Frauke Petry will das so allerdings nicht verstanden wissen. „Die Wende von 1989 war am Ende keine wirkliche Revolution, sondern ein friedlicher Systemwechsel, der verschiedene Gruppen an einen Tisch brachte, um konstruktive neue Lösungen zu finden. Deswegen haben wir diesen Begriff gewählt. Es geht uns nicht um eine Revolution – dabei gäbe es am Ende zu viele Verlierer, und regelmäßig gewinnen dabei die Radikalen. Wir dagegen streben konsequente Veränderungen durch parlamentarische Mehrheiten an.“ Ermutigt sind beide Frauen durch den Erfolg von überparteilichen politischen Bewegungen anderswo. In Frankreich hob die Bewegung „La République en Marche“ („Die Republik in Bewegung“) Emmanuel Macron auf den Präsidentenstuhl. In Italien wurde die linke „Fünf-Sterne-Bewegung“ bei den Wahlen im März 2018 stärkste Kraft. Das deutsche Wahlgesetz macht es Bewegungen aber schwerer. Anders als in Frankreich, wo der Präsident direkt vom Volk gewählt wird, werden in Deutschland Bundespräsident, Kanzler und Ministerpräsidenten der Länder nur indirekt, von den Parteipolitikern gewählt, die es per Wahl ins Parlament geschafft haben – was ohne Parteiorganisationen nahezu unmöglich ist.
Das ist eine bewusste Notbremse gegen Populisten, die die Väter des Grundgesetzes einst einbauten. Gleichzeitig verliehen sie den Parteien zahlreiche Privilegien – insbesondere bei ihrer Finanzierung. Auch die AfD und die Linker profitieren von dieser staatlichen Privilegierung, u. a. bekommen sie zusätzlich zu Wahlkampfkostenerstattungen und Steuererleichterungen für ihre Spenden auch noch Millionen Euro Steuergelder für ihre Parteistiftungen, die Desiderius-Erasmus-Stiftung (AfD) die Rosa-Luxemburg-Stiftung der Linken.

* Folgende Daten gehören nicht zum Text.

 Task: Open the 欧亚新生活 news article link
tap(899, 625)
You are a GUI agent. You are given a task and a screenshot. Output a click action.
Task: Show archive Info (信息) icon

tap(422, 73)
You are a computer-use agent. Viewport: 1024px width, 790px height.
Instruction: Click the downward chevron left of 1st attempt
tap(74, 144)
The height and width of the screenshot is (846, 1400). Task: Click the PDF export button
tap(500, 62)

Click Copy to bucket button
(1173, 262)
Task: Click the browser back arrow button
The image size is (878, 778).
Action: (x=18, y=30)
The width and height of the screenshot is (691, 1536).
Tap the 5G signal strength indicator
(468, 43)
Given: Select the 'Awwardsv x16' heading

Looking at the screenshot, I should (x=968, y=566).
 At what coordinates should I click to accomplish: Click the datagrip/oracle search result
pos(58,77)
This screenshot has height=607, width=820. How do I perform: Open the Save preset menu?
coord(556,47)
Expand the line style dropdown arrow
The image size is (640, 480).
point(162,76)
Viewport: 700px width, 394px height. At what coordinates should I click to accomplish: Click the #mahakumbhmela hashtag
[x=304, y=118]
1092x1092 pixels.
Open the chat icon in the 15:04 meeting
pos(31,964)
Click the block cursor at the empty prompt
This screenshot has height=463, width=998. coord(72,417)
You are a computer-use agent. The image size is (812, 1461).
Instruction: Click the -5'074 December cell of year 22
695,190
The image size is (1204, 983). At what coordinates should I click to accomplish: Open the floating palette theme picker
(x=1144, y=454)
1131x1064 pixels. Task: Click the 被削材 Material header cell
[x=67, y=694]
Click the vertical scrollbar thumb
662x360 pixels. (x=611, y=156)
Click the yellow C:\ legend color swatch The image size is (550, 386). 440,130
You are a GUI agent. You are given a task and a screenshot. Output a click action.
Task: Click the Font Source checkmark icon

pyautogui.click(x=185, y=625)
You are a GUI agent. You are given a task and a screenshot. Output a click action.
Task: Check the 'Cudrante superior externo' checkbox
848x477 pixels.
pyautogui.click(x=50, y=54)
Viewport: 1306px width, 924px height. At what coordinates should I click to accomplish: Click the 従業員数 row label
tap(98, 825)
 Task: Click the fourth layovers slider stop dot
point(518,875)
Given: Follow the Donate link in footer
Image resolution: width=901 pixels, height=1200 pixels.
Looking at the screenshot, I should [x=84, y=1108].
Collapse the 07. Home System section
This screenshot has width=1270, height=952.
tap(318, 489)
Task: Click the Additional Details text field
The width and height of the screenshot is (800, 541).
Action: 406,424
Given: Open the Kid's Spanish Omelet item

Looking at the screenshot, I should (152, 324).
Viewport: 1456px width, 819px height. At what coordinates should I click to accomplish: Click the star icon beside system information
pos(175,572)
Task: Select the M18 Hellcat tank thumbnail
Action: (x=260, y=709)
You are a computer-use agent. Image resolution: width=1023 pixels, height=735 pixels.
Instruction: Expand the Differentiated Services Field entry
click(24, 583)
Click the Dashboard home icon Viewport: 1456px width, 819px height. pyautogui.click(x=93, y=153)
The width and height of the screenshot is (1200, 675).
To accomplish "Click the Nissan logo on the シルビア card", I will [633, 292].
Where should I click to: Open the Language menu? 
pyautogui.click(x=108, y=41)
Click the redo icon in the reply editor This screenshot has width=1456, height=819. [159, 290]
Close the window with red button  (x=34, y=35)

Eine Bewegung bekommt das alles nicht. Sie kann auch nicht zu Wahlen antreten. Frauke Petry hat deswegen neben ihrer „Blauen Wende“-Bewegung auch eine Blaue Partei gegründet. Der Erfolg hält sich bisher in Grenzen. In Sachsen, wo Die Blauen 2019 wahrscheinlich zur Landtagswahl antreten werden, steht die Partei laut einer Umfrage der „Leipziger Volkszeitung“ bei 0,4 Prozent.
Warum Petry auch eine Partei wollte und Wagenknecht nicht
Als sie jüngst Sahra Wagenknecht aufforderte, ebenfalls über eine Parteigründung nachzudenken, wurde schon spekuliert, sie biete Sahra Wagenknecht eine Zusammenarbeit an. Das weist Frauke Petry als „Missinterpretation“ aber weit von sich. Sahra Wagenknecht umgekehrt auch. Eine „Aufstehen“ Partei lehnt sie ab. Es sollten ja gerade Anhänger gewonnen werden, die Parteien skeptisch gegenüberstehen — auch wenn sie bedaure, dass das Wahlgesetz Bewegungen anders als Frankreich stark behindere. „Die anderen werden uns aber kaum den Gefallen tun, das zu ändern“, schätzt sie realistisch ein.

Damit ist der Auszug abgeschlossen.